▶ _The data_:
# # # # #

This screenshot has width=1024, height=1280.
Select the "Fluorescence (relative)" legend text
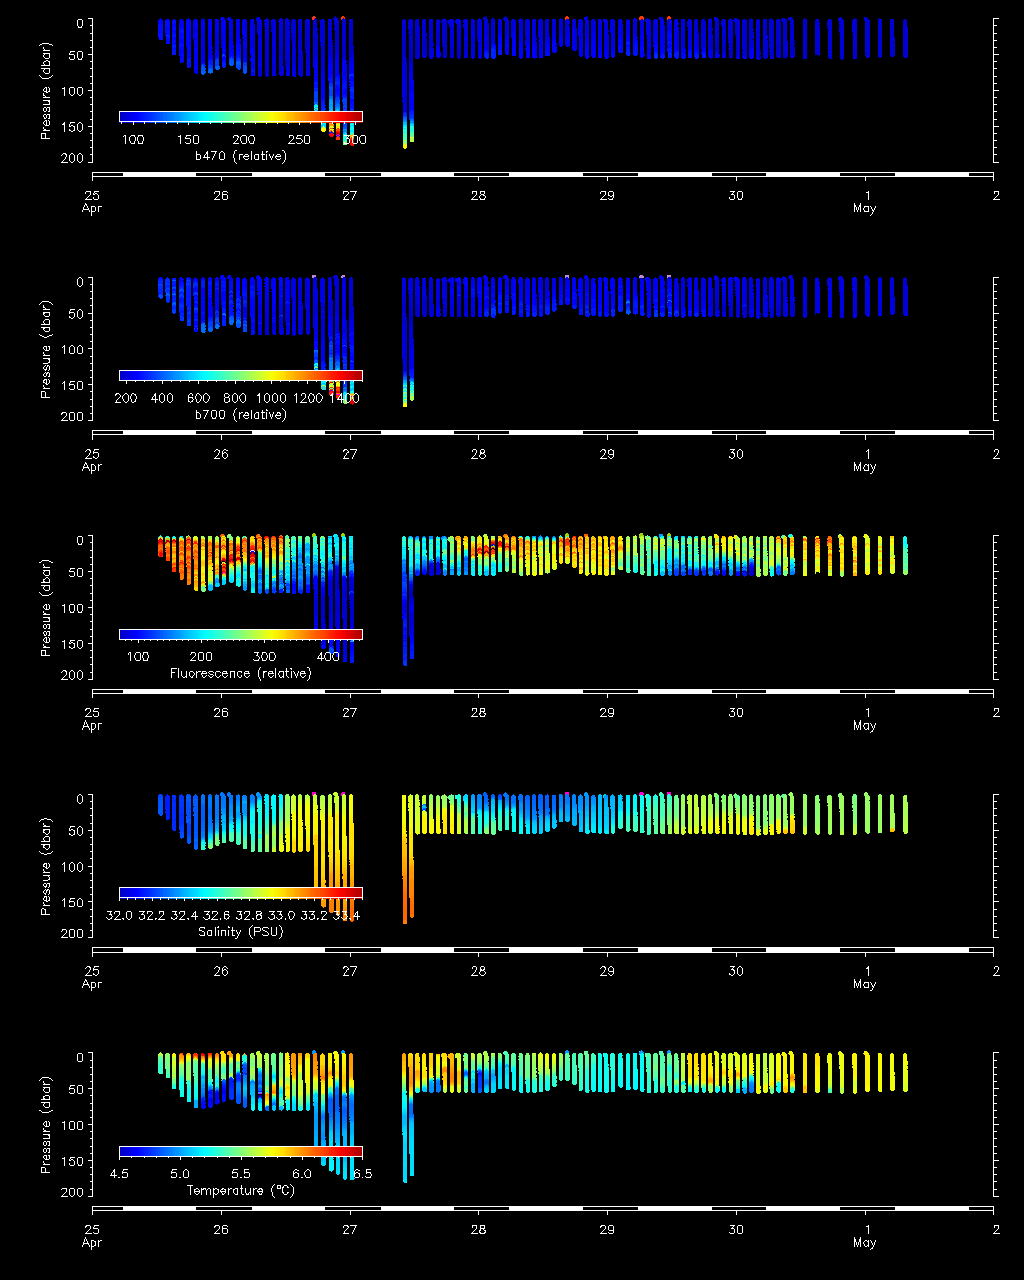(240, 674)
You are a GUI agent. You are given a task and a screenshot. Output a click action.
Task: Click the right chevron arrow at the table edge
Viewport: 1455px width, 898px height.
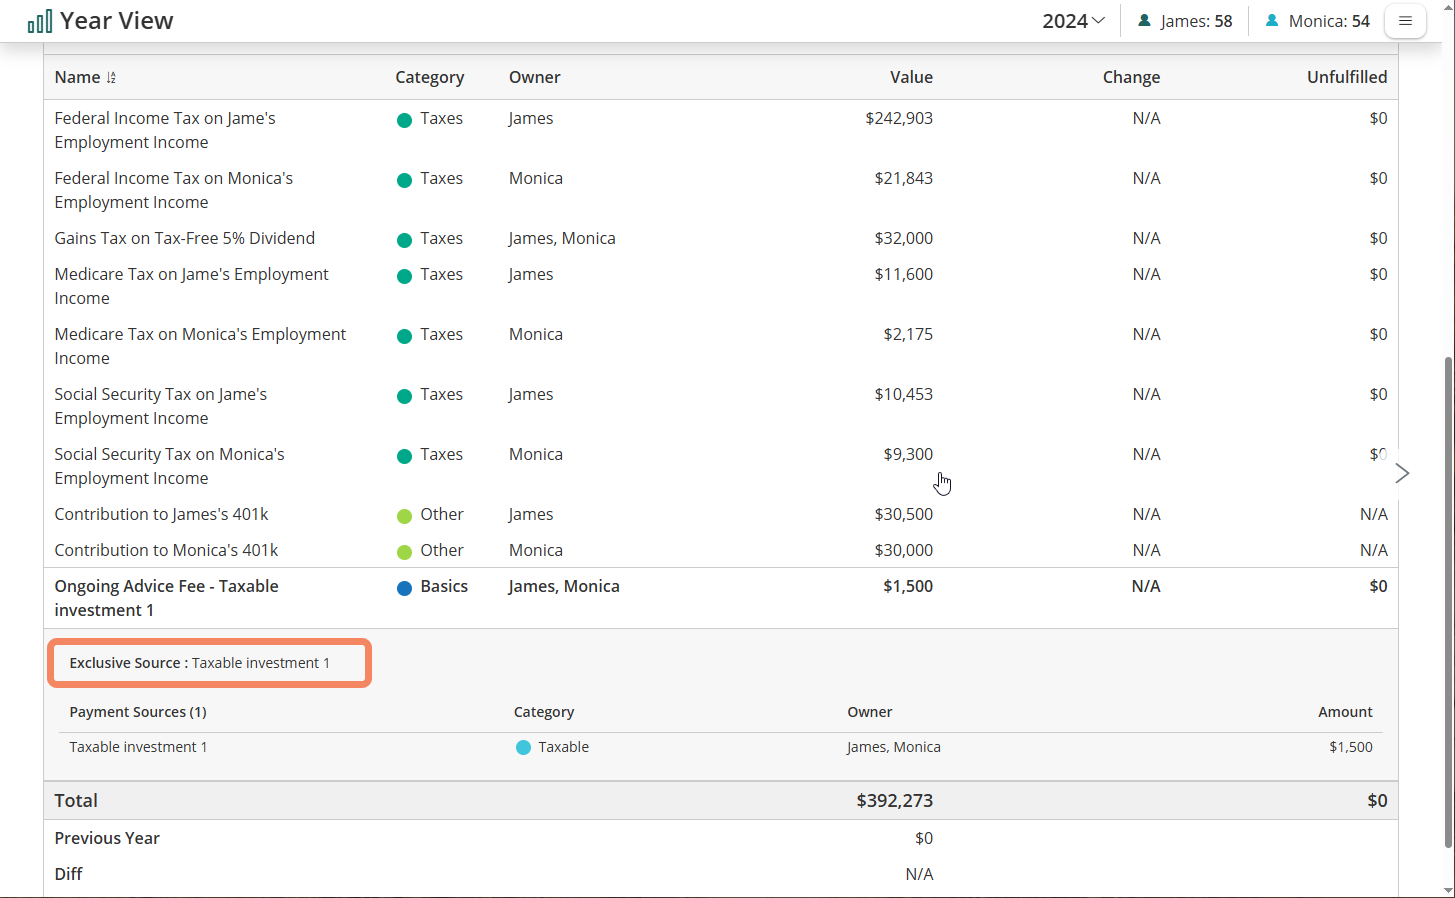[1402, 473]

# # # # #

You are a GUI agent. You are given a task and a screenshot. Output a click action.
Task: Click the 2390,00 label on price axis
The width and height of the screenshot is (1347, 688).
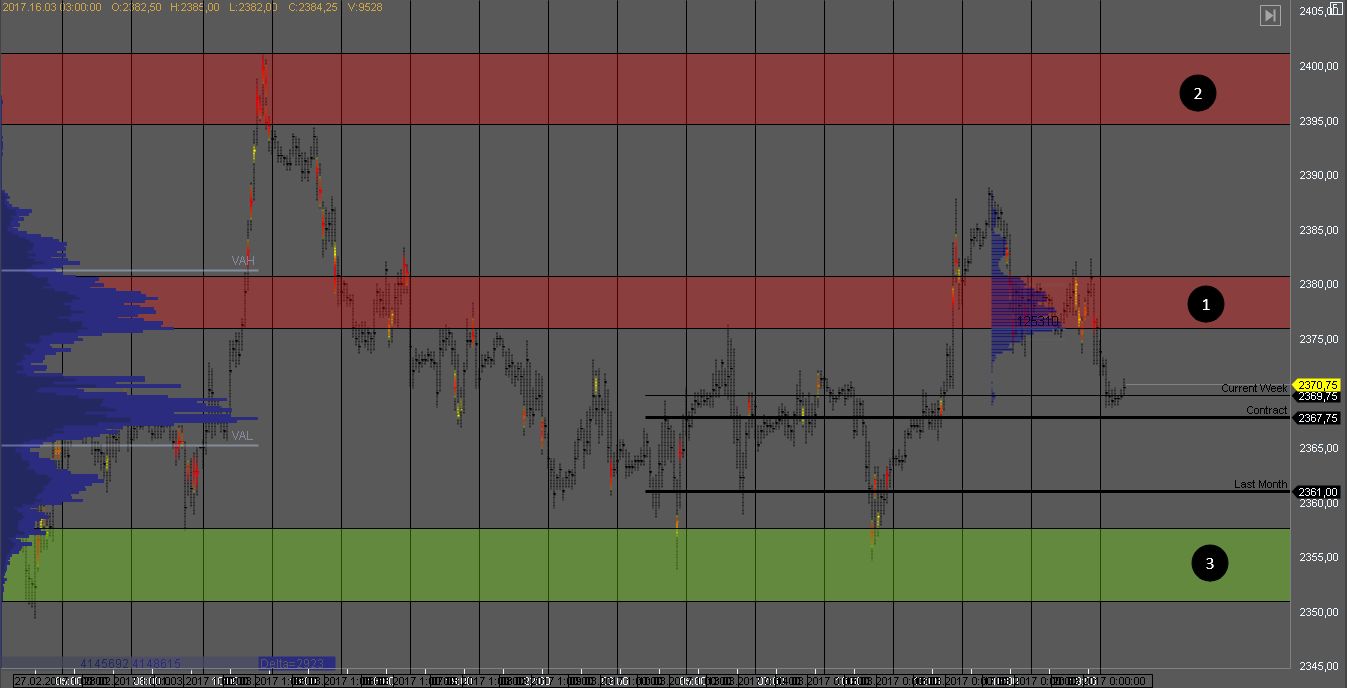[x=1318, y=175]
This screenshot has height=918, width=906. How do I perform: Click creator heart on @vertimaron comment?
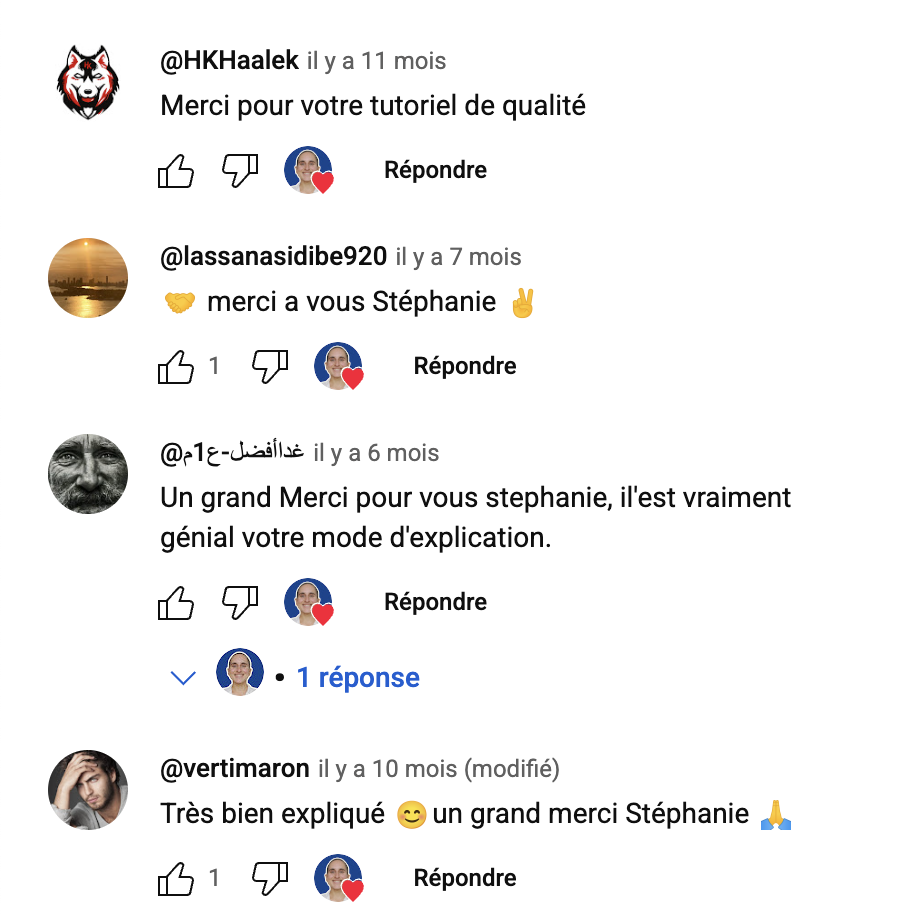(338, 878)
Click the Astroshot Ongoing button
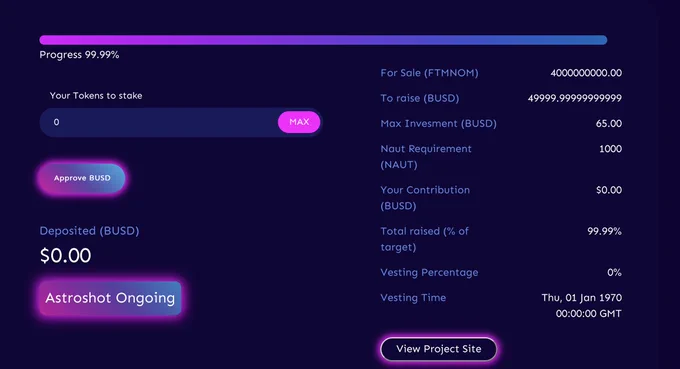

# # # # #

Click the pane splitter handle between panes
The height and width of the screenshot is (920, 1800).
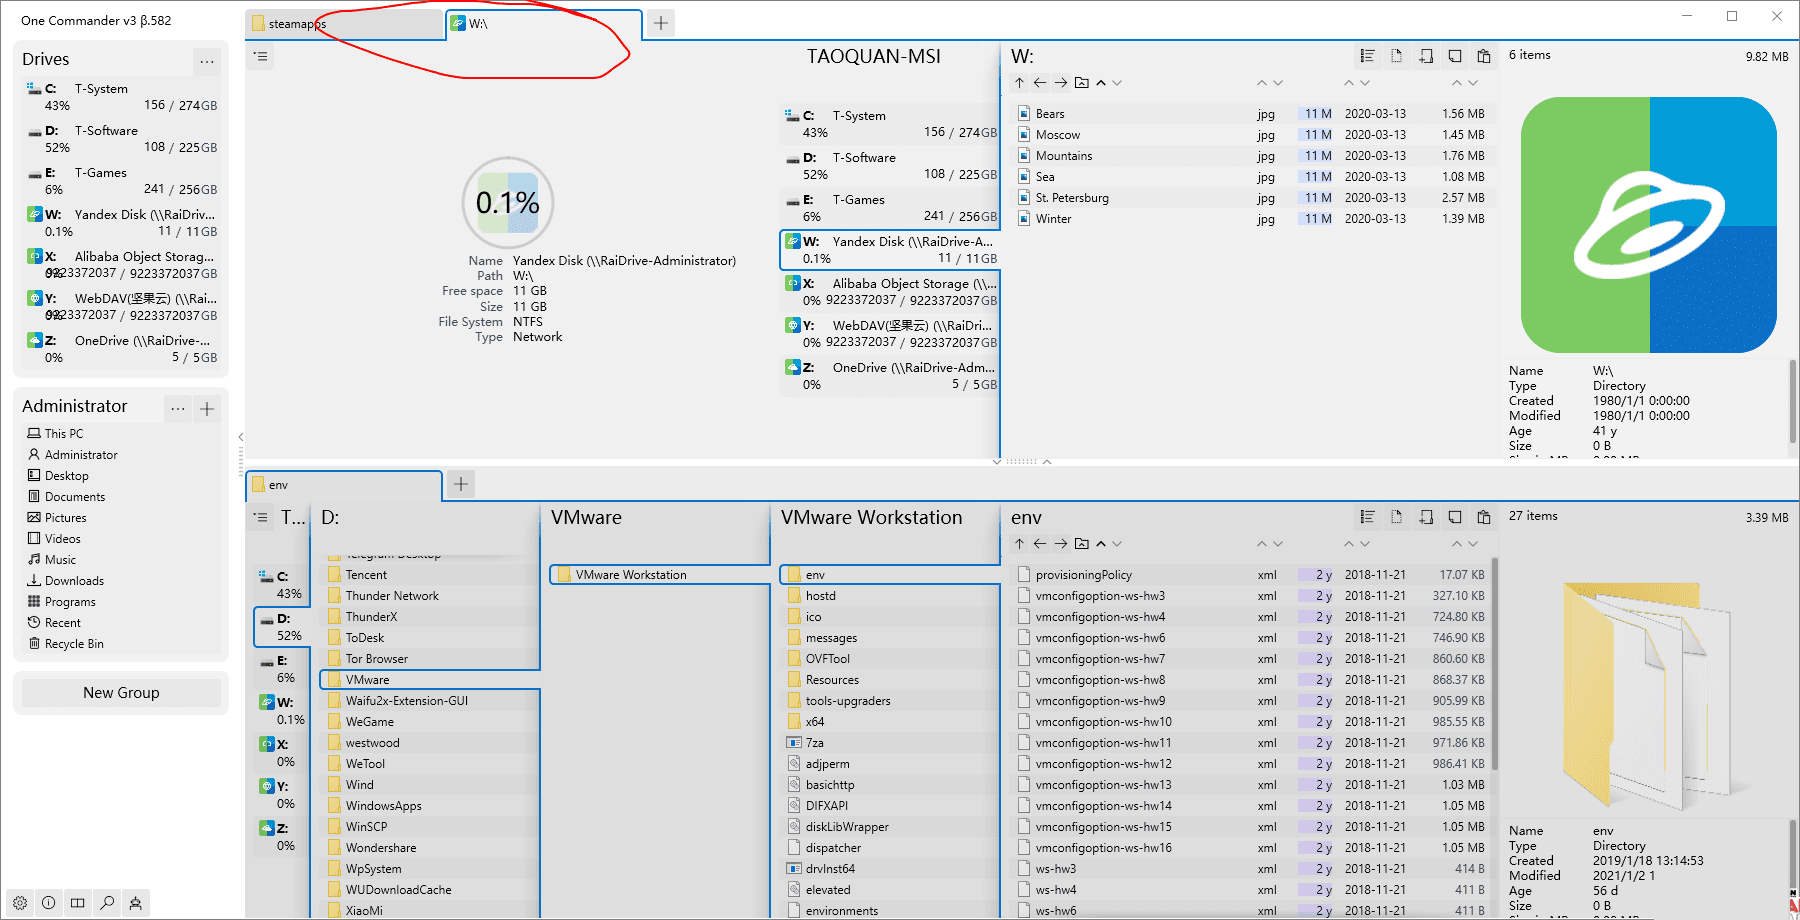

# # # # #

▶ _What is needed_:
What do the entries above read from the line containing "The width and" through the line containing "Click the Astroshot Ongoing button"? Output those lines exactly, both ends included, with the pictures left out.

▶ _Response below_:
The width and height of the screenshot is (1347, 688).
[x=1318, y=175]
This screenshot has height=918, width=906. How do I perform: Click creator heart on @vertimaron comment?
(338, 878)
Click the Astroshot Ongoing button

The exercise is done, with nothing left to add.